Collect every line of the data below that contains the string "open". Case counts.
** Start of Data supplied **
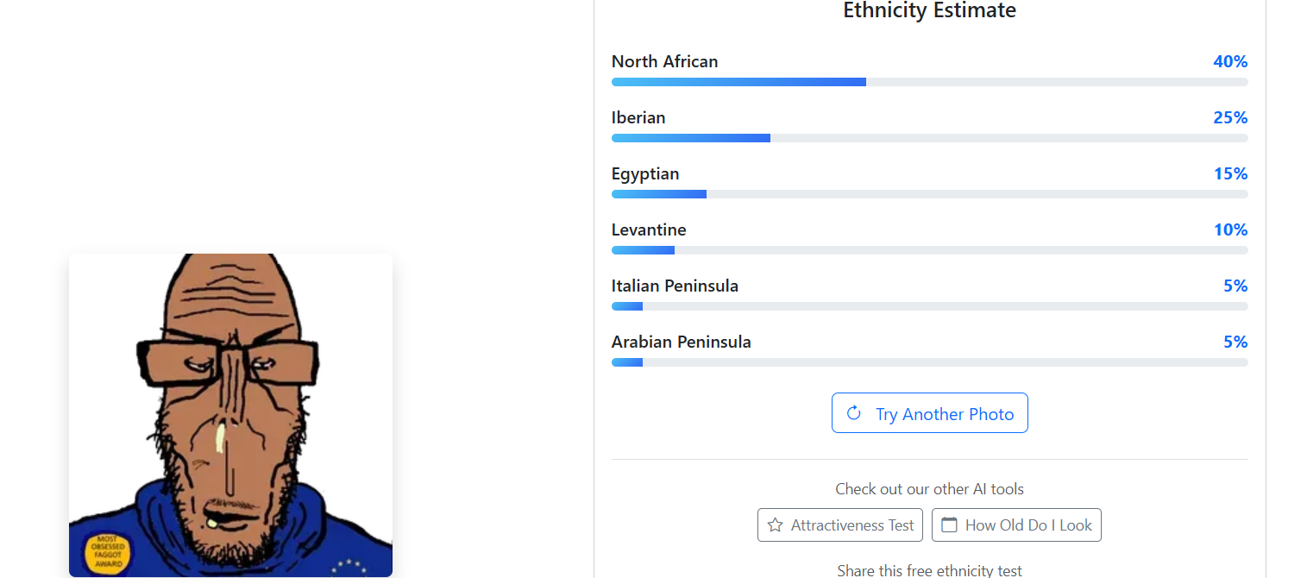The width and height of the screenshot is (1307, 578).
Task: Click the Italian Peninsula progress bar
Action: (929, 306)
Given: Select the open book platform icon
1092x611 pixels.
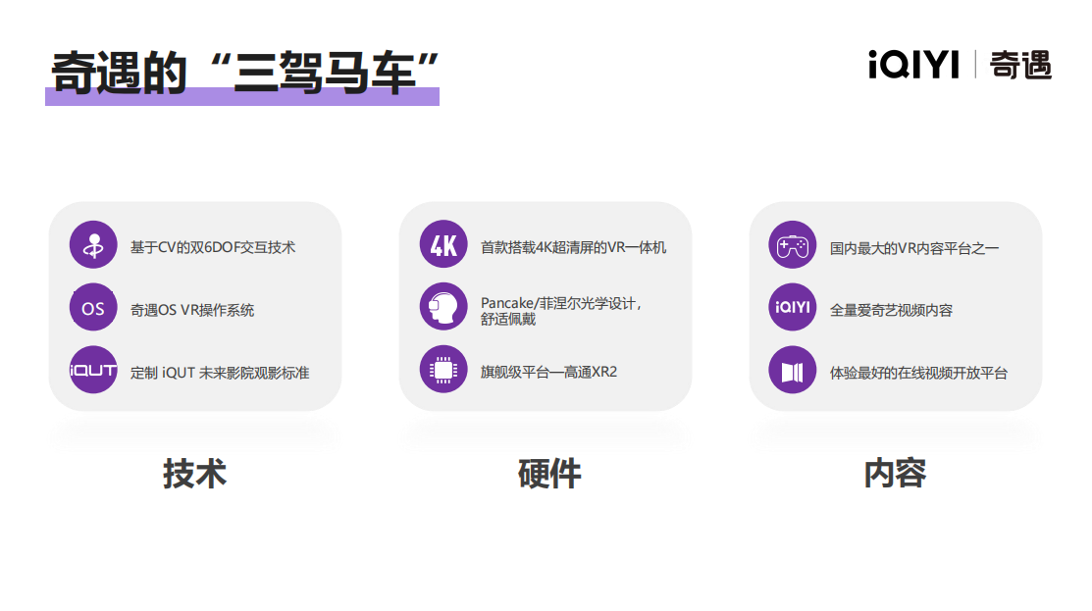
** End of Data supplied **
(Result of the exercise)
Given: Select the open book platform icon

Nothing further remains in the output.